§ **EXERCISE DESCRIPTION**
Your answer must consist solely of the line containing "Given: Expand the" and all subsequent lines through the end of the entries, reproduced exactly.

[Opening DATA LISTING section]

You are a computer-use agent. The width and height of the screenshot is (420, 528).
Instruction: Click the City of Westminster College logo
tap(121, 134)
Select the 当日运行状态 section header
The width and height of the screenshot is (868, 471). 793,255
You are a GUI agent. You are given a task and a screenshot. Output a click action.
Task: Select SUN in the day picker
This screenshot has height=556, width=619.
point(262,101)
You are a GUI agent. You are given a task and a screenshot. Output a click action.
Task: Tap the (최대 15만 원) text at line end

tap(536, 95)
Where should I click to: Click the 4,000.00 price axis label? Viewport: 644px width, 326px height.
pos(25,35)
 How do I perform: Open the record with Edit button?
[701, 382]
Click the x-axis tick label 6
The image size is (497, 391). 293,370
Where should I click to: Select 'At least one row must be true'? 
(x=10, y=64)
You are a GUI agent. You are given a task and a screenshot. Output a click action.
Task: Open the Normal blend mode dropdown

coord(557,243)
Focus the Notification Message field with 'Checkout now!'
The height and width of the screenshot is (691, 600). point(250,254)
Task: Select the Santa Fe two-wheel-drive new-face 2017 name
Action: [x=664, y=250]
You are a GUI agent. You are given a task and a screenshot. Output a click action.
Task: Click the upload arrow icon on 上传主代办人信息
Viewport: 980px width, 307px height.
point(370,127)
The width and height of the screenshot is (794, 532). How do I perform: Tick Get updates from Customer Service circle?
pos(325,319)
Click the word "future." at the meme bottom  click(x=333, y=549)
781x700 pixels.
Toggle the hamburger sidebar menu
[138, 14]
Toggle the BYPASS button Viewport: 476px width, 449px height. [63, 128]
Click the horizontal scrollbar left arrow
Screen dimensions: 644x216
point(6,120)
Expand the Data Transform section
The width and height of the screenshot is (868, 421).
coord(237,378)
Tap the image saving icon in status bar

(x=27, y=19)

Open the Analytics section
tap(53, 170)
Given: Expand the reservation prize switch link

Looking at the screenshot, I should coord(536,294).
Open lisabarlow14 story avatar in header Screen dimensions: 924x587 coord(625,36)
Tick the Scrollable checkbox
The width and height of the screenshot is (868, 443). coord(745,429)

[Closing DATA LISTING section]

§ **WRITTEN RESPONSE**
Given: Expand the reservation prize switch link

Looking at the screenshot, I should coord(536,294).
Open lisabarlow14 story avatar in header Screen dimensions: 924x587 coord(625,36)
Tick the Scrollable checkbox
The width and height of the screenshot is (868, 443). coord(745,429)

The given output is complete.